AIM OF THE TASK:
Copy out the entries word for word, starting at the line with "Task: Open the notifications bell" and going up to and including the line with "click(x=239, y=189)".

RECORDS SHOWN:
** BEGIN **

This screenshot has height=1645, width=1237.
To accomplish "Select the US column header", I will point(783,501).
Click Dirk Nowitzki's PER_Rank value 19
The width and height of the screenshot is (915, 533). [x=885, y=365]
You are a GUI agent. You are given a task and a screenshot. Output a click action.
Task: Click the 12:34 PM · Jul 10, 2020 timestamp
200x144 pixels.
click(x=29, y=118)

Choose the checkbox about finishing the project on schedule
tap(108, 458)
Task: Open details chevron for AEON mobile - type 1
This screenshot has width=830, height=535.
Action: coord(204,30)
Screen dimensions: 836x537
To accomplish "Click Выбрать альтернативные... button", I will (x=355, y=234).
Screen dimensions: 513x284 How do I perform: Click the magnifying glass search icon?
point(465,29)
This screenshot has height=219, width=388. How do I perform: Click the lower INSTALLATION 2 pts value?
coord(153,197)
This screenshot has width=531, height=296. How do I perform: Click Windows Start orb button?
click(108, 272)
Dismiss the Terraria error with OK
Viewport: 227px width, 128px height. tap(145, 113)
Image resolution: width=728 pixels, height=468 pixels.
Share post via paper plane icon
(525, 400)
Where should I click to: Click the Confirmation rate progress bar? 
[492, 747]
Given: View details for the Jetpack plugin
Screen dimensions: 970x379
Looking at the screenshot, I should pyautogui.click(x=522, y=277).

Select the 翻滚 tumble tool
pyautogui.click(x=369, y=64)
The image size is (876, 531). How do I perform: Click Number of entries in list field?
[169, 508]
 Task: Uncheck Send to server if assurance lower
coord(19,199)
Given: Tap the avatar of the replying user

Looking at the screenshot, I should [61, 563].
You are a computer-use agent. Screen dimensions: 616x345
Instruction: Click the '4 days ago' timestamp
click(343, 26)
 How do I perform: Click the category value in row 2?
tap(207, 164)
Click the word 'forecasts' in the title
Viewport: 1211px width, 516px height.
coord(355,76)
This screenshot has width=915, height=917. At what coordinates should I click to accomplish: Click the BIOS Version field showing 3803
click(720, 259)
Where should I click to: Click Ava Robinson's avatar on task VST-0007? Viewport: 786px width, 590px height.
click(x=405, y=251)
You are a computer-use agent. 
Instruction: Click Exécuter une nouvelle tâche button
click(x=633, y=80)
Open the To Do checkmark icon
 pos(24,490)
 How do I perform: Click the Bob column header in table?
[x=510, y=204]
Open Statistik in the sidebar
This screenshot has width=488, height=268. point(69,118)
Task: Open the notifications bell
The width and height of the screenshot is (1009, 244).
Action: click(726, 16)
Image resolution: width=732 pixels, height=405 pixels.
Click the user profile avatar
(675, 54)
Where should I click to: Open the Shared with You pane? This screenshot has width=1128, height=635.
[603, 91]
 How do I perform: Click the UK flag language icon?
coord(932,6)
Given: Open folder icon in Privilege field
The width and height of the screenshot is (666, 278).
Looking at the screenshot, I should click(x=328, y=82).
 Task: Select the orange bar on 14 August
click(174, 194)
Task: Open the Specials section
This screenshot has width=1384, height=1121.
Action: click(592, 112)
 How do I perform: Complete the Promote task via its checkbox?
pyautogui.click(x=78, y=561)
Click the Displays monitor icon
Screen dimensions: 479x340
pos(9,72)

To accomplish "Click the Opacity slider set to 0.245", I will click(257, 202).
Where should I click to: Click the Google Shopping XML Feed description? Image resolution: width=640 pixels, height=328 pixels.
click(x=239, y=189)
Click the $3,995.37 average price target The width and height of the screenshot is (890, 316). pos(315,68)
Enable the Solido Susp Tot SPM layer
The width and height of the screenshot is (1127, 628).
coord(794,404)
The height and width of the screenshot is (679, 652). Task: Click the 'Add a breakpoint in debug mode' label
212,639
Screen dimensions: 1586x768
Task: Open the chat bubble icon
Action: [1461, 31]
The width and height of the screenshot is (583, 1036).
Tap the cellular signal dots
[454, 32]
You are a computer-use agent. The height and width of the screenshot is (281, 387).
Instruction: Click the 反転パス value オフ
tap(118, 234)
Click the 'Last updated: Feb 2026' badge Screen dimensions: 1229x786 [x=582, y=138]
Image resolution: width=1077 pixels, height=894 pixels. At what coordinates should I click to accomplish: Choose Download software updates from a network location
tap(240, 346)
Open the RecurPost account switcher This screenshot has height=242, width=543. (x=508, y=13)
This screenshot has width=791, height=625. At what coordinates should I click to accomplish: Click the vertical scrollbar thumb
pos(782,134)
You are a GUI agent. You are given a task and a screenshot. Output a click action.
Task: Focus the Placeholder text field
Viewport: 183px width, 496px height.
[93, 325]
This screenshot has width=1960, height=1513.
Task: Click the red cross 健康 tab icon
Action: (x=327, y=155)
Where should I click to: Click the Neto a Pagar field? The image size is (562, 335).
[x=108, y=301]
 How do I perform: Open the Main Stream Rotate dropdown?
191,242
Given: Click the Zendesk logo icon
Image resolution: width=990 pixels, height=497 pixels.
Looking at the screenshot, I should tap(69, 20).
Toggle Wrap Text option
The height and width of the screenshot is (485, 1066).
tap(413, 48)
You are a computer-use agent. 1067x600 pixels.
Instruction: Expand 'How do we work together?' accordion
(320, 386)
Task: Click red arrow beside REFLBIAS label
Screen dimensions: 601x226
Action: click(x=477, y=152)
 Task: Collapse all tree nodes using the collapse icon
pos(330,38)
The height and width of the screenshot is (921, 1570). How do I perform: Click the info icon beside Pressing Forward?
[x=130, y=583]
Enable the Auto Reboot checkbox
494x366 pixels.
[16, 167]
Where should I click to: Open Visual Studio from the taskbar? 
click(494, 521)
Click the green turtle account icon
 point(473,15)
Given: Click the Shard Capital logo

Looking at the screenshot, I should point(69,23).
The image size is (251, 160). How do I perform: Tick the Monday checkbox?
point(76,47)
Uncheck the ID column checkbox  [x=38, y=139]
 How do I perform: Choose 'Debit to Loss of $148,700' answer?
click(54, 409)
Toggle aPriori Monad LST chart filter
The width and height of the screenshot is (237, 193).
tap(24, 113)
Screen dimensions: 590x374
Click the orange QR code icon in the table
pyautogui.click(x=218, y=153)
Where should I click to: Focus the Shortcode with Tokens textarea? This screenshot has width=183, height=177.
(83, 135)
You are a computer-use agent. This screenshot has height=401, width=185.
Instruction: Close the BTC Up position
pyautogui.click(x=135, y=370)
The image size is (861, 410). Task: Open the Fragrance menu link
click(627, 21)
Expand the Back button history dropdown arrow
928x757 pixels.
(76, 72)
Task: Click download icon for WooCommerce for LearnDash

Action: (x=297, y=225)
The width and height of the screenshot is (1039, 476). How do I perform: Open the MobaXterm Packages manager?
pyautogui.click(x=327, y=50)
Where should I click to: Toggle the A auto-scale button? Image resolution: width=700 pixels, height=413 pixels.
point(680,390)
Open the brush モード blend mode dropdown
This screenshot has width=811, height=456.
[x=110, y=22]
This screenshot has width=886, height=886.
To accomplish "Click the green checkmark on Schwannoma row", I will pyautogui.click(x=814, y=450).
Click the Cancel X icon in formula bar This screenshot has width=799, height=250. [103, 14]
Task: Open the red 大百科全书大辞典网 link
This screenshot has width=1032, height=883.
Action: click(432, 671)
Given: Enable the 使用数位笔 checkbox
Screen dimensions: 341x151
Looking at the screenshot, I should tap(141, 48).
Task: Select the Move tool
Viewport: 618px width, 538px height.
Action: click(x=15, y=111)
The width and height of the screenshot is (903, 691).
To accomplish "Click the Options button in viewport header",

** END **

THE SOLUTION:
Task: Open the notifications bell
The width and height of the screenshot is (1009, 244).
Action: click(726, 16)
Image resolution: width=732 pixels, height=405 pixels.
Click the user profile avatar
(675, 54)
Where should I click to: Open the Shared with You pane? This screenshot has width=1128, height=635.
[603, 91]
 How do I perform: Click the UK flag language icon?
coord(932,6)
Given: Open folder icon in Privilege field
The width and height of the screenshot is (666, 278).
Looking at the screenshot, I should click(x=328, y=82).
 Task: Select the orange bar on 14 August
click(174, 194)
Task: Open the Specials section
This screenshot has width=1384, height=1121.
Action: click(592, 112)
 How do I perform: Complete the Promote task via its checkbox?
pyautogui.click(x=78, y=561)
Click the Displays monitor icon
Screen dimensions: 479x340
pos(9,72)

To accomplish "Click the Opacity slider set to 0.245", I will click(257, 202).
Where should I click to: Click the Google Shopping XML Feed description? Image resolution: width=640 pixels, height=328 pixels.
click(x=239, y=189)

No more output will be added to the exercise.